If only one path is supplied then an XY data frame with 2 columns is returned, the first being the 2theta axis and the second being the count intensities. If more than one path is supplied then a multiXY list is returned, with each item in the list being an XY data frame as already described.

Examples

#load example XY file
file <- system.file("extdata/D5000/xy/D5000_1.xy", package = "powdR")
xy <- read_xy(file)

#Load multiple XY files
files <- dir(system.file("extdata/D5000/xy", package = "powdR"),
             full.names = TRUE)
xy_list <- read_xy(files)

## Not run: 
plot(xy_list, wavelength = "Cu")
plot(xy_list, wavelength = "Cu", interactive = TRUE)

## End(Not run)

regroup

Description

regroup allows an alternative grouping structure to be applied to powdRfps and powdRafps objects. For more details see ?regroup.powdRfps or ?regroup.powdRafps.

Usage

regroup(x, ...)

Arguments

x

A powdRfps or powdRafps object

...

Other parameters passed to methods e.g. fps.powdRlib

Details

powdRfps and powdRafps objects contain a data frame called phases_grouped that summarises phase concentrations based on defined mineral groups from the powdRlib reference library. regroup allows you to change this grouping structure by supplying new group identities.

Value

a powdRfps or powdRafps object with components:

tth

a vector of the 2theta scale of the fitted data

fitted

a vector of the count intensities of fitted XRPD pattern

measured

a vector of the count intensities of original XRPD measurement (aligned)

residuals

a vector of the residuals (measured minus fitted)

phases

a dataframe of the phases used to produce the fitted pattern

phases_grouped

the phases dataframe grouped and summed by phase_name

obj

named vector of the objective parameters summarising the quality of the fit

weighted_pure_patterns

a dataframe of reference patterns used to produce the fitted pattern. All patterns have been weighted according to the coefficients used in the fit

coefficients

a named vector of coefficients used to produce the fitted pattern

inputs

a list of input arguments used in the function call

Examples

#Load the minerals library
data(minerals)

#Load the soils data
data(soils)

#Load the regrouping structure
data(minerals_regroup)

## Not run: 
fps_sandstone <- fps(lib = minerals,
                     smpl = soils$sandstone,
                     refs = minerals$phases$phase_id,
                     std = "QUA.1",
                     align = 0.2)

fps_sandstone_regrouped <- regroup(fps_sandstone,
                                   minerals_regroup)

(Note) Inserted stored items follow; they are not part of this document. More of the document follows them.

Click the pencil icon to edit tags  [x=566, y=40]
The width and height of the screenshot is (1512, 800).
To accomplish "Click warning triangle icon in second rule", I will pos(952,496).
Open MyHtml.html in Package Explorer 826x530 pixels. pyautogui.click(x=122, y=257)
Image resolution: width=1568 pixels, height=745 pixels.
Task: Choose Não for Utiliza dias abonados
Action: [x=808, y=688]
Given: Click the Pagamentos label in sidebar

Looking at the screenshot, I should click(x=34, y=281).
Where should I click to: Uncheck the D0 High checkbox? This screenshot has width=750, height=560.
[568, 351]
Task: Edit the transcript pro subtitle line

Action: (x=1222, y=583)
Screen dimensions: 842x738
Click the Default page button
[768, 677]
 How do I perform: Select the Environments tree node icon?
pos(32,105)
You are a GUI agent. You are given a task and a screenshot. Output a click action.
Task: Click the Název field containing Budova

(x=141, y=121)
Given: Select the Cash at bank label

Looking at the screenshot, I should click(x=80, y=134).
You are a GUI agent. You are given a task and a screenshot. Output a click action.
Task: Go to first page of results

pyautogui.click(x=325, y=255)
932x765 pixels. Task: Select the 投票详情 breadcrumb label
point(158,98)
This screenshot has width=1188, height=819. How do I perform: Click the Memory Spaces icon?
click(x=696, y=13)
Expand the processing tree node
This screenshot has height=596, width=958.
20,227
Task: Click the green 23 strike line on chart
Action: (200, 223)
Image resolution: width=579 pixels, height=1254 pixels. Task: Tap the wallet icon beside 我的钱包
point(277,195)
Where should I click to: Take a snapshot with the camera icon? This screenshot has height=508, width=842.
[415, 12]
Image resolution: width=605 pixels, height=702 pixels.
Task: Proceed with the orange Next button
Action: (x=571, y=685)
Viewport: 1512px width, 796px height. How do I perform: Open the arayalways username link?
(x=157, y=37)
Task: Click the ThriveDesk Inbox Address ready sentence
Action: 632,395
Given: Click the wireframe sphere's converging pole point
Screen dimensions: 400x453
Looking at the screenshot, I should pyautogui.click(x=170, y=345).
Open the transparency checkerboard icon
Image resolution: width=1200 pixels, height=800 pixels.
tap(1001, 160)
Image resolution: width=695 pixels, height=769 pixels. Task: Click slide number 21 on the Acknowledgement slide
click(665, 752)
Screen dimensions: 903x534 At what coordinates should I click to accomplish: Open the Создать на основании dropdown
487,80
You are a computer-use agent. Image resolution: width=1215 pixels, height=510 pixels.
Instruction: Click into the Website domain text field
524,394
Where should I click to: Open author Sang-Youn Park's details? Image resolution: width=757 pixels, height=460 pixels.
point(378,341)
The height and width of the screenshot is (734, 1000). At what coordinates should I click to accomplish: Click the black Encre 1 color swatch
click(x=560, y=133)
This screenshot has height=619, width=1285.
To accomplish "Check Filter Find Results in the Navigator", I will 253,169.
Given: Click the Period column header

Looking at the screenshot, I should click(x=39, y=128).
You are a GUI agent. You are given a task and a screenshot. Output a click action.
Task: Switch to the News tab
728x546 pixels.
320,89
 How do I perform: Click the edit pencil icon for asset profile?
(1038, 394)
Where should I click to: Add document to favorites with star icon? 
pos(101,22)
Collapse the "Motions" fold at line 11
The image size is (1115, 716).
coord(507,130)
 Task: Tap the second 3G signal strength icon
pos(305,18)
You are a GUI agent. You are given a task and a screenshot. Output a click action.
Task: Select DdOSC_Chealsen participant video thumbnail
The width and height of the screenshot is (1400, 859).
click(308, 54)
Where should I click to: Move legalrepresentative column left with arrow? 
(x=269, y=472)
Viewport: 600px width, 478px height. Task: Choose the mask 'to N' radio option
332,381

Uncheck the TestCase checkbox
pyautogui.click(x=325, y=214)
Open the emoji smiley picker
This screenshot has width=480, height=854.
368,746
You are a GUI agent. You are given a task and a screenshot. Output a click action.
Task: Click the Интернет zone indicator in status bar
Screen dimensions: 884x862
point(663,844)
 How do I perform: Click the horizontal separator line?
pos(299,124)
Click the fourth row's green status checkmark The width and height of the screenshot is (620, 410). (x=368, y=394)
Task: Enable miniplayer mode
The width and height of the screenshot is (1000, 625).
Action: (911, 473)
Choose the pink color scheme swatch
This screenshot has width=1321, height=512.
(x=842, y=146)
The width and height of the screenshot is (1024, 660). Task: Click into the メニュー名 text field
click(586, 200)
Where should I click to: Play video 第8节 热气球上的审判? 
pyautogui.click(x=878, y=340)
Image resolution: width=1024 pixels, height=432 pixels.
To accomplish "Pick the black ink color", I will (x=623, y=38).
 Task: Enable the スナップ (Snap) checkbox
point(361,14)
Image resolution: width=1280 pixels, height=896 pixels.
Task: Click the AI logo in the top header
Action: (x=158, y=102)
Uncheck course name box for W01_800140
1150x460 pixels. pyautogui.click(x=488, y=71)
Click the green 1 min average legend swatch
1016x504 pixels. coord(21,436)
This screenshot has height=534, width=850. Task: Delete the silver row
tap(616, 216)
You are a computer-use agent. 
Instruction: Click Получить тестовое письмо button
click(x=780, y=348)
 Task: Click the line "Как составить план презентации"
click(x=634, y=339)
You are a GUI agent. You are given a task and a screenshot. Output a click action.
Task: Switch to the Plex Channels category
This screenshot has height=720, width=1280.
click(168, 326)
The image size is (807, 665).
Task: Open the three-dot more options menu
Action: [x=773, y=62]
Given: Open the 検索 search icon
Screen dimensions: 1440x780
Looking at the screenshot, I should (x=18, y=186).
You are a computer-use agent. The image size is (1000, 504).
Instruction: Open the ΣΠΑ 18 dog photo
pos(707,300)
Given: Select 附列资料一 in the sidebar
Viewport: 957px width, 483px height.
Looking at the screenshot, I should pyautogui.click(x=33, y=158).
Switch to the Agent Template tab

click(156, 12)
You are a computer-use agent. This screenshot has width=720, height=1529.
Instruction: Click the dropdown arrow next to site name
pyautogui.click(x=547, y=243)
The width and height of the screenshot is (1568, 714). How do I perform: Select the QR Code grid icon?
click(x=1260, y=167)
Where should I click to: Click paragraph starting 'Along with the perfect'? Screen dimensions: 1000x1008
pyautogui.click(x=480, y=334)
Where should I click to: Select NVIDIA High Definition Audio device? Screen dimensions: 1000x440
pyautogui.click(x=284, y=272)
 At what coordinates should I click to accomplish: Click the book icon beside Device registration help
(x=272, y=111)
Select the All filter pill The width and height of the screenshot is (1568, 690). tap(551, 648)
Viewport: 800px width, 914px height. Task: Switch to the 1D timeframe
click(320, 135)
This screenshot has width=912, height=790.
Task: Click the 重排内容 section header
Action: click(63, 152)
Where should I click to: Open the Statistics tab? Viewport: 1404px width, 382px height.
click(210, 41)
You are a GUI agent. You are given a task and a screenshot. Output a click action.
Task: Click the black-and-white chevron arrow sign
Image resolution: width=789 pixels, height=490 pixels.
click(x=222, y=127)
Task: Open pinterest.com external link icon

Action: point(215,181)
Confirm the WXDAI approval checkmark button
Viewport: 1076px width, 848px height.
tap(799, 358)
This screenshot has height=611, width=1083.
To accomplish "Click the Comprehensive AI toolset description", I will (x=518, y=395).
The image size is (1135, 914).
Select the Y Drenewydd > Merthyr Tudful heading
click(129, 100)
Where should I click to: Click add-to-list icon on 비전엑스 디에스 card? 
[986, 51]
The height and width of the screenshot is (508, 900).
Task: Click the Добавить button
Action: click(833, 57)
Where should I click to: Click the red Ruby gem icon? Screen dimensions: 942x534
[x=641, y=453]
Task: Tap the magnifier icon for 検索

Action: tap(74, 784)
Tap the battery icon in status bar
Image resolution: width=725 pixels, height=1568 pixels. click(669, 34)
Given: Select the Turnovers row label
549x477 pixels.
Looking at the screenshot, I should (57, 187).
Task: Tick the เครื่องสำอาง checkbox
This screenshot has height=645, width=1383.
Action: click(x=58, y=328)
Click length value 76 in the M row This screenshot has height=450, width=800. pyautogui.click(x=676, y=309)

fps_sandstone_regrouped$phases_grouped


## End(Not run)

regroup

Description

regroup.powdRafps allows an alternative grouping structure to be applied to powdRafps objects.

Usage

## S3 method for class 'powdRafps'
regroup(x, y, ...)

Arguments

x

A powdRafps object

y

A data frame. First column contains the phase IDs covering all those present in x$phases$phase_id. Second column contains the desired grouping of each phase.

...

other arguments

Details

powdRafps objects contain a data frame called phases_grouped that summarises phase concentrations based on defined mineral groups from the powdRlib reference library. regroup allows you to change this grouping structure by supplying new group identities.

Value

a powdRafps object with components:

tth

a vector of the 2theta scale of the fitted data

fitted

a vector of the count intensities of fitted XRPD pattern

measured

a vector of the count intensities of original XRPD measurement (aligned)

residuals

a vector of the residuals (measured minus fitted)

phases

a dataframe of the phases used to produce the fitted pattern

phases_grouped

the phases dataframe grouped and summed by phase_name

obj

named vector of the objective parameters summarising the quality of the fit

weighted_pure_patterns

a dataframe of reference patterns used to produce the fitted pattern. All patterns have been weighted according to the coefficients used in the fit

coefficients

a named vector of coefficients used to produce the fitted pattern

inputs

a list of input arguments used in the function call

Examples

#Load the minerals library
data(minerals)

# Load the soils data
data(soils)

#Load the regrouping structure
data(minerals_regroup)

## Not run: 
afps_sandstone <- afps(lib = minerals,
                       smpl = soils$sandstone,
                       std = "QUA.2",
                       align = 0.2,
                       lod = 0.2,
                       amorphous = "ORG",
                       amorphous_lod = 1)

afps_sandstone_regrouped <- regroup(afps_sandstone,
                                    minerals_regroup)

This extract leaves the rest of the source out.